## [Exercise prompt]
Present each line of the entries below that holds the word "client".

## [Stored records]
=== Section Start ===

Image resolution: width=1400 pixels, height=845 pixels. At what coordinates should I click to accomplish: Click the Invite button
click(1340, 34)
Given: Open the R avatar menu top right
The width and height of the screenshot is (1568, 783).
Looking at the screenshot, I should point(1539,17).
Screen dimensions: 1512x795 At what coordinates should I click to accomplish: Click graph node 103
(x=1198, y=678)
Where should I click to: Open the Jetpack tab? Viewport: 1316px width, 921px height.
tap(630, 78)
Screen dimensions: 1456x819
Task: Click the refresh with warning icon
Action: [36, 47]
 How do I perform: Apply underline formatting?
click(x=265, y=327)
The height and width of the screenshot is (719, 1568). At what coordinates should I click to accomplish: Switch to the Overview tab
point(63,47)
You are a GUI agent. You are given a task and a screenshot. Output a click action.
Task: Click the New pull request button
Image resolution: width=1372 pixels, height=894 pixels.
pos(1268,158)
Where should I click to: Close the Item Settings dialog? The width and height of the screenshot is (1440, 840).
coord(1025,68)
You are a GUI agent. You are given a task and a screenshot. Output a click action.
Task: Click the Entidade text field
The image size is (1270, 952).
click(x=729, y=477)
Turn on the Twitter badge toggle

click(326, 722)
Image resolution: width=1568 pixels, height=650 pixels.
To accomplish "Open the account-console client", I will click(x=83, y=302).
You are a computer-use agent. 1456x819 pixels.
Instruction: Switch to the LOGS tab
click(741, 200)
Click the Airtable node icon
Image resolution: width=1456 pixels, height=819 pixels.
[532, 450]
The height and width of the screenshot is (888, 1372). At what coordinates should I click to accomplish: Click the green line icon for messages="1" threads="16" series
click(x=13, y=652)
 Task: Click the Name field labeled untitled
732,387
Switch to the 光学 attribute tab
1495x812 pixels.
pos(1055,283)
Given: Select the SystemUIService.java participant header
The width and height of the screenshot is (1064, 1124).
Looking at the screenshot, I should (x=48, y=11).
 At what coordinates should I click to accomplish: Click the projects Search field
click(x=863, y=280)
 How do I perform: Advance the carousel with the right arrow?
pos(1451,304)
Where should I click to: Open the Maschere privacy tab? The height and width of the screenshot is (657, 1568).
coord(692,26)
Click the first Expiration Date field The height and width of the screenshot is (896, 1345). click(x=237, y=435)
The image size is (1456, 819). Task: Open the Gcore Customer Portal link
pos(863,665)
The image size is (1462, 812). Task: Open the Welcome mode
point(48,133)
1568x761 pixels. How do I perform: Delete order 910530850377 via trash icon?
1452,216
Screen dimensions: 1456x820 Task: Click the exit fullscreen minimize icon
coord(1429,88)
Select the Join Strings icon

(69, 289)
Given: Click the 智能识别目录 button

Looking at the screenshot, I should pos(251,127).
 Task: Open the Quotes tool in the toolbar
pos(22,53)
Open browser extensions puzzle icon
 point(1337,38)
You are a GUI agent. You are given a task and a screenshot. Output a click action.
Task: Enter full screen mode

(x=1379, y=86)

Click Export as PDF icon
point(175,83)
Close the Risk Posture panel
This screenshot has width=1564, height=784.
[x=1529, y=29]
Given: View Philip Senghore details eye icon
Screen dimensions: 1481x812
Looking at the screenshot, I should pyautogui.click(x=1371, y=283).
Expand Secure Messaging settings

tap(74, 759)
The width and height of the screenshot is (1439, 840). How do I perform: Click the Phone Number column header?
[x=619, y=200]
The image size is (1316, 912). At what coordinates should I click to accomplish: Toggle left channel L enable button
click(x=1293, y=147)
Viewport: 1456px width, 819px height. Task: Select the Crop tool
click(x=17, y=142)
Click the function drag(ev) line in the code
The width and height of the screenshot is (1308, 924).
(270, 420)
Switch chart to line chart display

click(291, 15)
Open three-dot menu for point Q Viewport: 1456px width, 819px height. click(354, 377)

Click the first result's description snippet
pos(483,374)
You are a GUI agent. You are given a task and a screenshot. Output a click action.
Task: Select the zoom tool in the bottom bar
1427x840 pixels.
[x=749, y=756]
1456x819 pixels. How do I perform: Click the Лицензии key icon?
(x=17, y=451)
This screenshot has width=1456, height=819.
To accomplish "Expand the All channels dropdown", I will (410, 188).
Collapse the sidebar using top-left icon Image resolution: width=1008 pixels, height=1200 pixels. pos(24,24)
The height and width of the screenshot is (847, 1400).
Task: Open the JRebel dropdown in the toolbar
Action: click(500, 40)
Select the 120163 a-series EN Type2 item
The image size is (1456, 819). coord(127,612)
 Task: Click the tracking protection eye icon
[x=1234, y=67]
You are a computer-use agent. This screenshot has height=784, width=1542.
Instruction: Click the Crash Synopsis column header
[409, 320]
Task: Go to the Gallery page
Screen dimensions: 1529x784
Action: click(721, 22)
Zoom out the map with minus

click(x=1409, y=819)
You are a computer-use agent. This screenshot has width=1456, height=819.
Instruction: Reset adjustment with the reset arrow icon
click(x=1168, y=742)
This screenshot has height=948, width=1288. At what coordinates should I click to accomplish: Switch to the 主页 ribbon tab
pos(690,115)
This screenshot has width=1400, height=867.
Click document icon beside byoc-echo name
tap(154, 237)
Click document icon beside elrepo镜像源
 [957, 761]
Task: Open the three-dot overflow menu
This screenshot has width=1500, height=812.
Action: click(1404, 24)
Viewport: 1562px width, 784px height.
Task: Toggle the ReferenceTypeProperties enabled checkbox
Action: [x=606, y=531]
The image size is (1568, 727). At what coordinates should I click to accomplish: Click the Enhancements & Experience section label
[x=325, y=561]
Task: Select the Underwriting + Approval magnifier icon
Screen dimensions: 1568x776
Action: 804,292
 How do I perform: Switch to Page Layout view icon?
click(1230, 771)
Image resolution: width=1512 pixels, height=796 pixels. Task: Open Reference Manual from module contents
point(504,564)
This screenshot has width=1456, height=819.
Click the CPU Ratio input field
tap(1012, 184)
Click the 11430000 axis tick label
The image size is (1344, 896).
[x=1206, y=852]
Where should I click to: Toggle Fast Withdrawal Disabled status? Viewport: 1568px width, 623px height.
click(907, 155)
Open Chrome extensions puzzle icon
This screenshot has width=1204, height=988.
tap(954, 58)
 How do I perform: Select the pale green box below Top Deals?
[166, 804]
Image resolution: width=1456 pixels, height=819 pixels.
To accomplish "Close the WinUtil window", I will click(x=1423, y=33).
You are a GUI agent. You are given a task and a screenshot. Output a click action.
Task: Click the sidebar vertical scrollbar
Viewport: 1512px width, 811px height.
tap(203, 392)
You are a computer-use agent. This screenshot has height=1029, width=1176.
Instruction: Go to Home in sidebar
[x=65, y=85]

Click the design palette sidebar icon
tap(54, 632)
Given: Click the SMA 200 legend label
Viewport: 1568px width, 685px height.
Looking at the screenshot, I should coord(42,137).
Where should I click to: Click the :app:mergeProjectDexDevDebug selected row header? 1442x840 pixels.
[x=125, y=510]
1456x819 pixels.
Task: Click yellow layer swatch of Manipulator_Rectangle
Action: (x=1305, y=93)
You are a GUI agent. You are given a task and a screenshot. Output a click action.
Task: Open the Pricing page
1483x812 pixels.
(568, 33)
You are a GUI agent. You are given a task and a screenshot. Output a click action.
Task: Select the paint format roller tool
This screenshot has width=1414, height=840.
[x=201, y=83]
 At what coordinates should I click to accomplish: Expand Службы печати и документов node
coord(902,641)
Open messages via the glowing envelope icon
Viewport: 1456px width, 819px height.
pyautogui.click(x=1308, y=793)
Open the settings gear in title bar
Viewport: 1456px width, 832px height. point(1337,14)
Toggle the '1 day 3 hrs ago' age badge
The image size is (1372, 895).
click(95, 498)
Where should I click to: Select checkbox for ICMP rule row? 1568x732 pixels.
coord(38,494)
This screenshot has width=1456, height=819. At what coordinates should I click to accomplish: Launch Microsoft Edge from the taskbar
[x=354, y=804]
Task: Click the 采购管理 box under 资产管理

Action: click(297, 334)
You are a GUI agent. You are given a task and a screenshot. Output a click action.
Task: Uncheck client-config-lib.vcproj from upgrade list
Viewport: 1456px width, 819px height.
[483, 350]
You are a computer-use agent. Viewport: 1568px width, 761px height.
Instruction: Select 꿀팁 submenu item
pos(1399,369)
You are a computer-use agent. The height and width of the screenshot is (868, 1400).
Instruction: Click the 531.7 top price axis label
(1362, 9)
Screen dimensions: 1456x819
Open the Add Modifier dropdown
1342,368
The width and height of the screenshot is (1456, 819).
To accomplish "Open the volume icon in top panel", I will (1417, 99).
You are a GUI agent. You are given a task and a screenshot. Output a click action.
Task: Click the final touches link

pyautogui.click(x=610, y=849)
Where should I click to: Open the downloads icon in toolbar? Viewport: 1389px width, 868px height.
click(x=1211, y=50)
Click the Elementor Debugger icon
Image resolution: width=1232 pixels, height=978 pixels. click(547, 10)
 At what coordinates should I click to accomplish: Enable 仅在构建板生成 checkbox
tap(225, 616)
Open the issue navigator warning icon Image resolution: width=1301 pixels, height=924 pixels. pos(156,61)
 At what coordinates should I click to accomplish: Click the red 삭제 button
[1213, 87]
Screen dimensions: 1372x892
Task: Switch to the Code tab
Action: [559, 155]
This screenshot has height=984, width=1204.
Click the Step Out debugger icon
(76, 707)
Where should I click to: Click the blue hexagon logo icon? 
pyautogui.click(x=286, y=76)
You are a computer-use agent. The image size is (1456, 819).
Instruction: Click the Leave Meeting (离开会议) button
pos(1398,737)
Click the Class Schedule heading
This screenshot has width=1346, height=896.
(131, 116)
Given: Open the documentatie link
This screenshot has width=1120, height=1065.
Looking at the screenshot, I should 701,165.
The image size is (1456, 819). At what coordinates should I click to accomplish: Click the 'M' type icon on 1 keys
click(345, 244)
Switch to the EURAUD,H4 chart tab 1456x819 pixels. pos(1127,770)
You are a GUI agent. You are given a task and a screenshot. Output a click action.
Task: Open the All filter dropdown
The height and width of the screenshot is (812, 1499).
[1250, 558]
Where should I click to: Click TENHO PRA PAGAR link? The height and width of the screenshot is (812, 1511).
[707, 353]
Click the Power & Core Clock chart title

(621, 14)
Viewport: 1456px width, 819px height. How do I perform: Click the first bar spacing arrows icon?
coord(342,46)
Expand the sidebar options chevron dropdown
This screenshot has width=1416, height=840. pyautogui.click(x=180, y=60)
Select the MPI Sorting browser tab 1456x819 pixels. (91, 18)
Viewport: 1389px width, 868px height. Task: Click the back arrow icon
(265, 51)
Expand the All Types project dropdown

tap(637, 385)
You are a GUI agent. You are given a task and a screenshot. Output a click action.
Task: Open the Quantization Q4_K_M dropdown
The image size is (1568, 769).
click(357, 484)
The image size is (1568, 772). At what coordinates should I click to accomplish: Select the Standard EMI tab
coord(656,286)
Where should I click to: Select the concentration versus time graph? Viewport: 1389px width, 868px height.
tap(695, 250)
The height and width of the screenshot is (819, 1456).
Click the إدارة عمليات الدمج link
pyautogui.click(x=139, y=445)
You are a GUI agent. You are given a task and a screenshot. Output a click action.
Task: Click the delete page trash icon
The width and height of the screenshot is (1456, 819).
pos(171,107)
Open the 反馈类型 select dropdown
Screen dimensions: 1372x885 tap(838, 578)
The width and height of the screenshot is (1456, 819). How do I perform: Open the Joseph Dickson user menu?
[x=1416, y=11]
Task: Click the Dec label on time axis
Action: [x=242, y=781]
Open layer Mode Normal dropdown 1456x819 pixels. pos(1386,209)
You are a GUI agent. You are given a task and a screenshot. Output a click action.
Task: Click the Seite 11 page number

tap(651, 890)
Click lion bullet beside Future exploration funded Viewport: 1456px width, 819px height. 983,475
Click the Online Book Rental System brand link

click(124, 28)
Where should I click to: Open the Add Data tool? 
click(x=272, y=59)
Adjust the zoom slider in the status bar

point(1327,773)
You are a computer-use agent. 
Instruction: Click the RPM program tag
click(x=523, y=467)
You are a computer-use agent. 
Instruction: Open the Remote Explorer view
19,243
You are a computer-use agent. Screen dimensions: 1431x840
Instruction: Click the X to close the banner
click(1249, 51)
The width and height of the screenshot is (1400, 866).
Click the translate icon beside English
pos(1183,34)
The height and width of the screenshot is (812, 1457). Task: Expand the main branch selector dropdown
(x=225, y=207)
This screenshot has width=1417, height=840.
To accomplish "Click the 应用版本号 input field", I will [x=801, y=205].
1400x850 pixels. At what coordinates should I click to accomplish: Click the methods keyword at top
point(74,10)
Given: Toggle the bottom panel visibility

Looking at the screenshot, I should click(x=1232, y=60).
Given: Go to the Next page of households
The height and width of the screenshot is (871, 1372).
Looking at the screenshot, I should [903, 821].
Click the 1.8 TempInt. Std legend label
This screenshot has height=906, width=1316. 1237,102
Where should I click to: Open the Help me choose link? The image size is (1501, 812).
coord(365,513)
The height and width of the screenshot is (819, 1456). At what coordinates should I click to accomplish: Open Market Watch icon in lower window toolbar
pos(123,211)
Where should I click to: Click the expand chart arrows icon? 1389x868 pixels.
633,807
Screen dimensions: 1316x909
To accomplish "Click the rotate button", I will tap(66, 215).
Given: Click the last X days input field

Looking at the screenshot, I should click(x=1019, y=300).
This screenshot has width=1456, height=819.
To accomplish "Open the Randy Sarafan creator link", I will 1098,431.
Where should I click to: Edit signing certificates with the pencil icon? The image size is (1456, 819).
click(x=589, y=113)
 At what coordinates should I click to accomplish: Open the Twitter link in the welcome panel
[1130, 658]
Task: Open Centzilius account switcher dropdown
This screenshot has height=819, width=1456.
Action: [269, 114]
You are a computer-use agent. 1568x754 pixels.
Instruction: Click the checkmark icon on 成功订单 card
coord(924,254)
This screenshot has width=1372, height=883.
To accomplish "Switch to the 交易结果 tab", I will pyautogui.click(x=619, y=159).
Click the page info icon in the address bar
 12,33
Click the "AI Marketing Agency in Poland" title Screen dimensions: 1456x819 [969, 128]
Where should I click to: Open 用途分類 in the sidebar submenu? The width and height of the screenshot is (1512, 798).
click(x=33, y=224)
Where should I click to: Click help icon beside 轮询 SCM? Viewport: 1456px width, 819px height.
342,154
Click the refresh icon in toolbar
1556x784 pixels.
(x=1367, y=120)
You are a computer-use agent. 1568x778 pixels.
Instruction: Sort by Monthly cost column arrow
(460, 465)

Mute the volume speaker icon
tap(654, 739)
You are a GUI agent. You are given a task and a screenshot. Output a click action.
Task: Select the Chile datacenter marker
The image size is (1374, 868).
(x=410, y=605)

=== Section End ===

## [Your solution]
To accomplish "Open the account-console client", I will click(x=83, y=302).
Task: Uncheck client-config-lib.vcproj from upgrade list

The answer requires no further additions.